### Document text
Contents

Mini-review of 'Compressive Pangenomics Using Mutation-Annotated Networks' (PanMAN)

This is a mini-review (just highlighting some initial thoughts) of this preprint:

Compressive Pangenomics Using Mutation-Annotated Networks
Sumit Walia, Harsh Motwani, Kyle Smith, Russell Corbett-Detig, Yatish Turakhia
https://www.biorxiv.org/content/10.1101/2024.07.02.601807v2

This is an extension of the idea of mutation annotated trees which were successfully applied to SARS-CoV-2 in the UShER (and related) software. Phylogenies are stored as a sequence of mutations on each branch from the root, rather than keeping all sequences. This is not unlikely the use of ancestral recombination graphs to represent genotypes and evolutionary history in e.g. human genomes.

My overall impression was that this was an exciting and novel idea to apply to the pangenomes field. The analysis and benchmarking in the preprint is somewhat limited, and I have some reservations about how applicable this technique is to bacterial poopulations (my main interest). I’m looking forward to seeing where the authors take this next.

Bits I liked

  • The idea of splitting into mutations of homology blocks, then applying SNPs within those is neat, and seems to work well.

  • Another example of ‘annotation-free’ pangenomics – where DNA is simply aligned as a first step – being powerful. PanGraph proves useful again! It’s harder to interpret genes in this framework, but this paper shows you can do other useful tasks.

  • The compression looks very impressive.

  • The native ability to extract phylogeny, whole genome alignments and VCF/GFAs of variation is very useful.

  • The view of recombinations in SARS-CoV-2 (Fig5d) looks nice, although this would presumably become intractable in more frequently recombining populations e.g. bacteria.

  • A detailed technical explanation of many of the code design choices is included.

### Dataset extract
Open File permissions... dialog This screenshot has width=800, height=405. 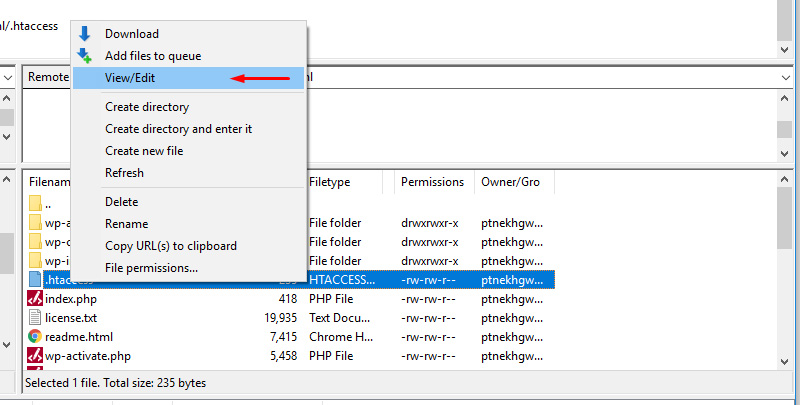(x=151, y=268)
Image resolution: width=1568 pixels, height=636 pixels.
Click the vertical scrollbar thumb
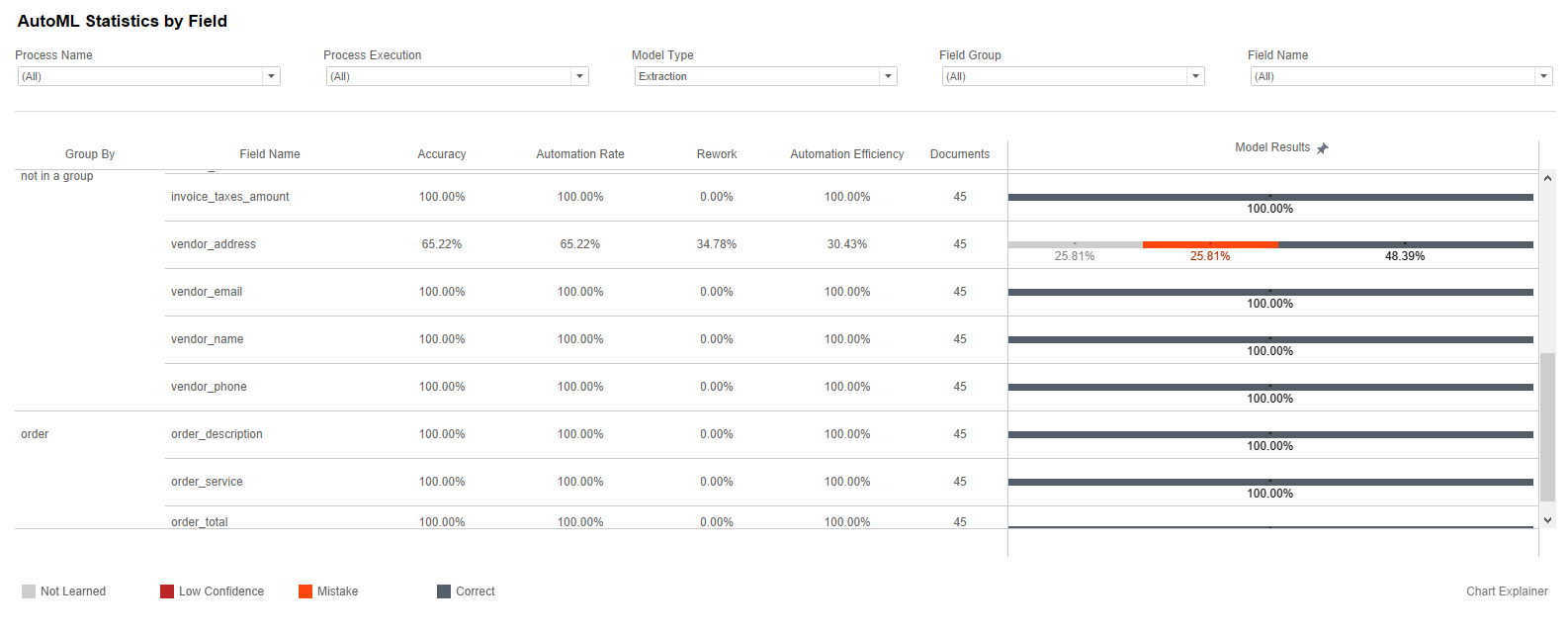[1548, 427]
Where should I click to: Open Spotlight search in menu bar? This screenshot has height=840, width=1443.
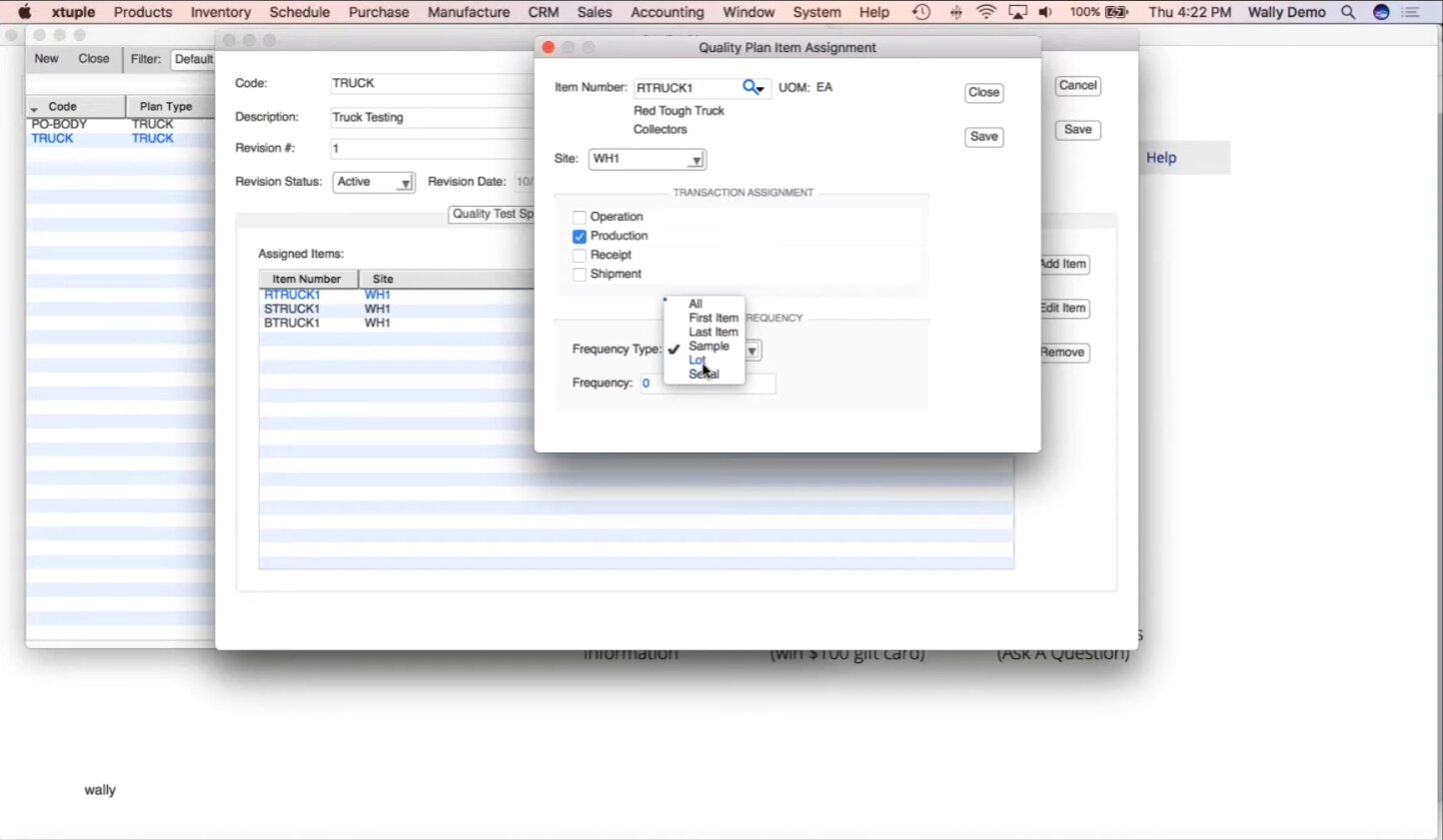(1348, 12)
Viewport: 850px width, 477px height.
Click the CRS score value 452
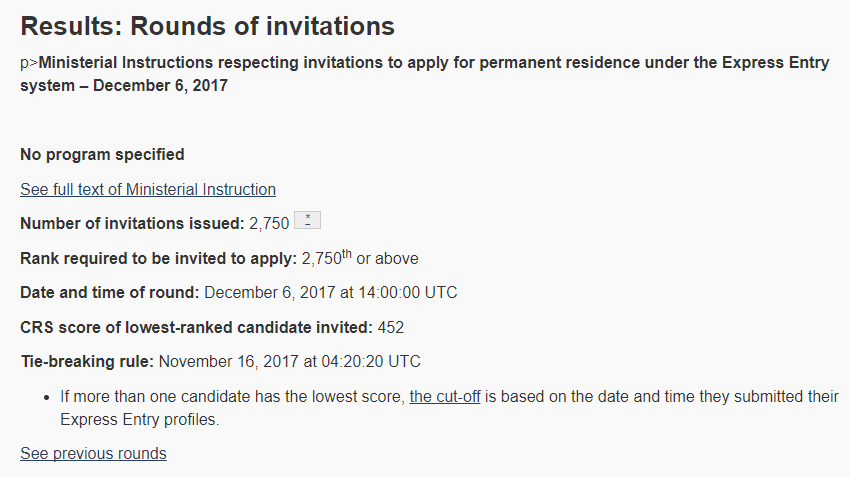tap(391, 327)
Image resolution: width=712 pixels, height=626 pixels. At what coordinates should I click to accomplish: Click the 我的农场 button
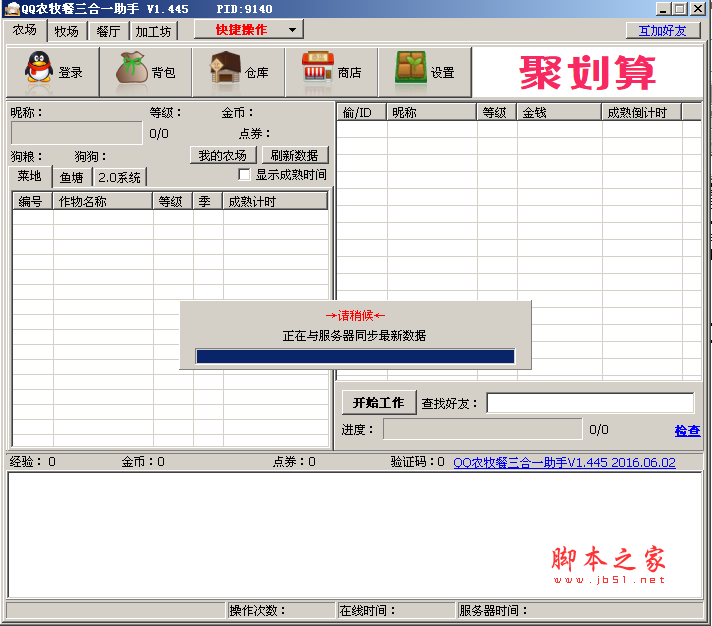pyautogui.click(x=222, y=156)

### Task item A
According to the PanMAN mini-review, which software successfully applied mutation-annotated trees to SARS-CoV-2?
### Task item B
Continue the PanMAN mini-review from its final bullet point.
The records come from a different source than the PanMAN mini-review.

### Answer area A
UShER

### Answer area B
  • Extensive documentation and looks easy to install.

Questions/concerns

  • SARS-CoV-2 doesn’t really have a pangenome, at least in the sense that it doesn’t have major HGT or gene gain and loss. Indels could count towards one. As far as I know there isn’t major reordering of the genome? Similar for Mtb.

  • Compression of the dataset size is a metric, but not the first one I’d go for. We probably care more about what you can do with the data, and the efficiency of construction. But compression was the only result reported. I would have loved to see benchmarking of the panmanUtils outputs against ‘standard’ phylogenies and pangenome aligners.

  • If looking at compression, what about MBGC or MOF?. Also, an FM-index is about 350x smaller and allows various operations on the data.

  • The comparison to other pangenomic methods could be expanded. PanGraph is good to include, but VG etc aren’t really designed for microbial genomes. What about panaroo and ggCaller? They at least look for mutations so are more comparable to PanMAN.

  • Given the amount of HGT that has occurred in e.g. E. coli I am skeptical that a root or ancestral sequence would be meaningful. Again, some validation/analysis here would be interesting.

  • How does incorrect input tree topology affect the resulting PanMAN?